Gold back over $1,500 this morning, but could still be headed for its third consecutive weekly loss Friday as optimism about U.S.-China trade relations grew, reducing the yellow metal’s appeal as a hedge against uncertainty. However, the indications that world central banks are leaning towards monetary policy easing is keeping gold over the psychological $1,500 mark.
This morning’s economic news, including up U.S. Retail sales for August (up 0.4% – the expected rise was 0.2%) and a positive Consumer Sentiment for September (coming in at 92.0, rather than the forecast 91.4) took a little shine off gold, but not a significant hit.
The December gold contract rose 0.3% Thursday to $1,507.40 an ounce on Comex but was down 0.5% in the first four days of the week. Currently, the December contract has risen to $1,511.30.
Prices of the precious metal have fallen in recent weeks on weak economic data, uncertainty over the U.S.-China trade war, fears of an economic recession and heightened speculation of monetary easing from central banks around the world.
The world’s two largest economies are expected to hold high-level talks next month.
The European Central Bank cut interest rates Thursday, going deeper into negative territory, and ECB Chief Mario Draghi pledged an indefinite amount of quantitative easing to jumpstart the euro-zone’s economy. The move prompted a Twitter exchange between Draghi and U.S. President Trump, who has advocated for the U.S. Federal Reserve to cut rates.

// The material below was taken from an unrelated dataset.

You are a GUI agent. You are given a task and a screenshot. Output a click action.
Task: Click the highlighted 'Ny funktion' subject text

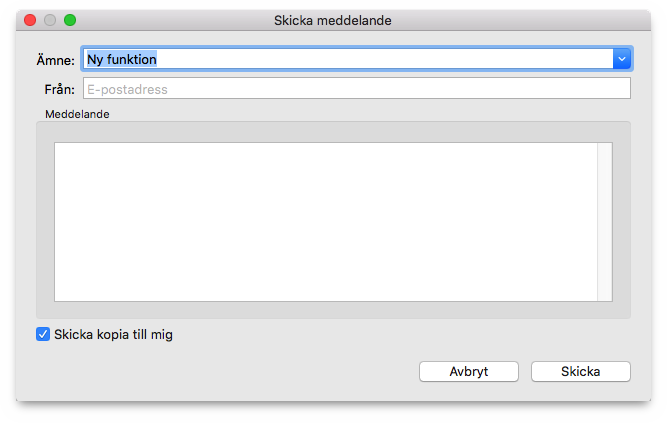coord(122,59)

Both the Fed and the Bank of Japan have rate decisions scheduled for next week.
The CME FedWatch Tool put the probability of a Fed interest-rate cut on Sept. 18 at 86.5% this morning, with the same percentage predicting a 25-basis-point reduction. That’s down from 94.6% a week earlier. The odds of no cut were 13.5%.
Also contributing to weakness in precious metals, 10-year Treasury yields neared their highest level in more than a month.

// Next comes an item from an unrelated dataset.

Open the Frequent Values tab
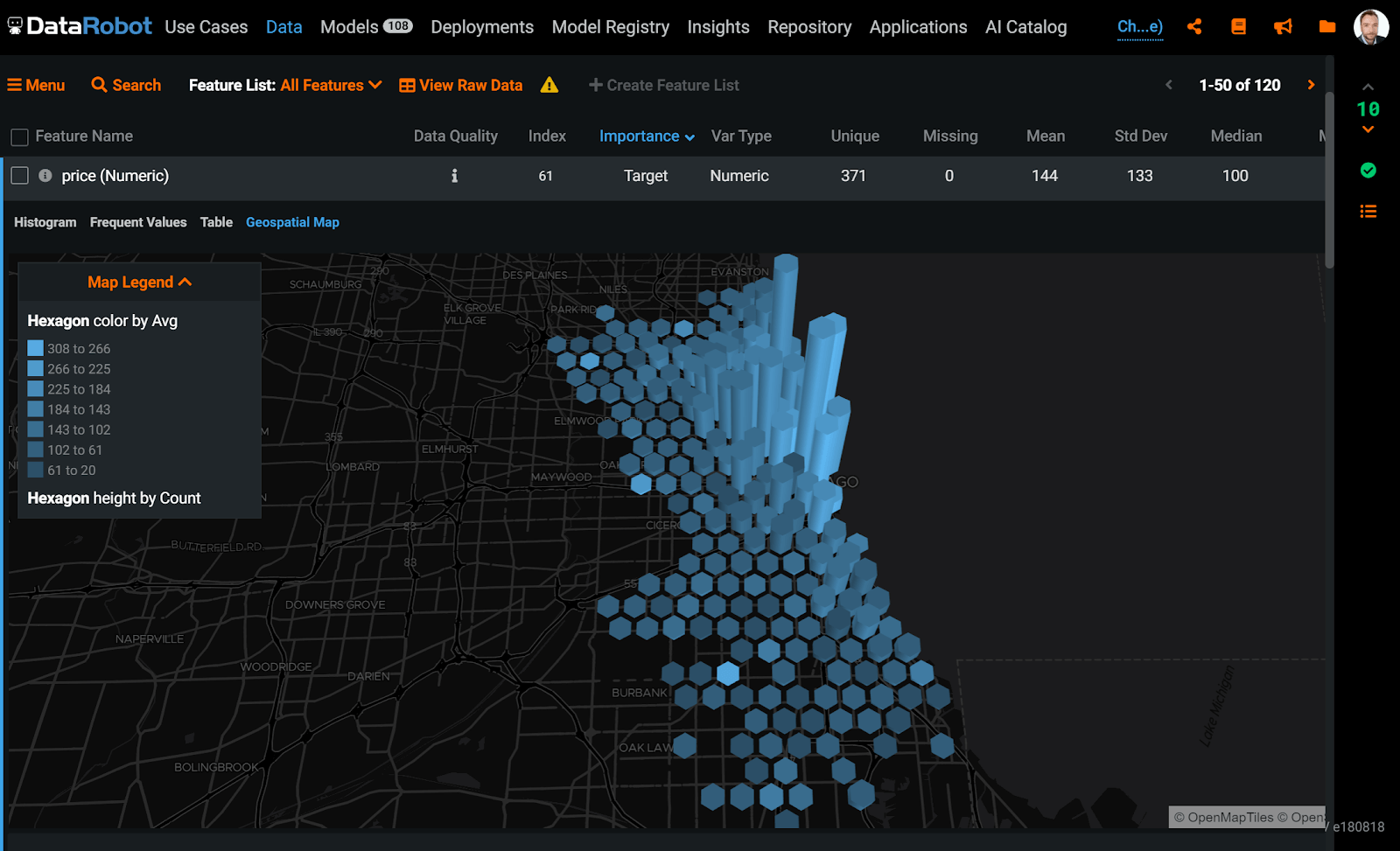Viewport: 1400px width, 851px height. [x=138, y=222]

In economic news, U.S. jobless claims fell to a five-month low in data released Thursday, suggesting that the labor market remains strong despite slowing job growth. The core consumer price index, a measure of underlying U.S. inflation, accelerated more than forecast to a one-year high in August, Bloomberg reported. U.S. retail sales and University of Michigan consumer sentiment data are due out Friday.
Silver was little changed Thursday but its gains this week have outpaced gold’s. The most-active December contract increased less than 0.1% to $18.177 an ounce on Comex and is up 0.3% in the first two four days of this week.
Palladium climbed to a record $1,608.69 an ounce on Thursday amid possible labor issues in South African mines. It soared more than 5% in the first four days of this week. Spot platinum increased 0.7% Thursday and is little changed for the week.
South Africa’s main platinum mining union said Tuesday that it had formally declared that wage talks with Anglo American Platinum (Amplats) and Sibanye-Stillwater were deadlocked, raising the possibility of strike action if the issue cannot be resolved, Reuters reported.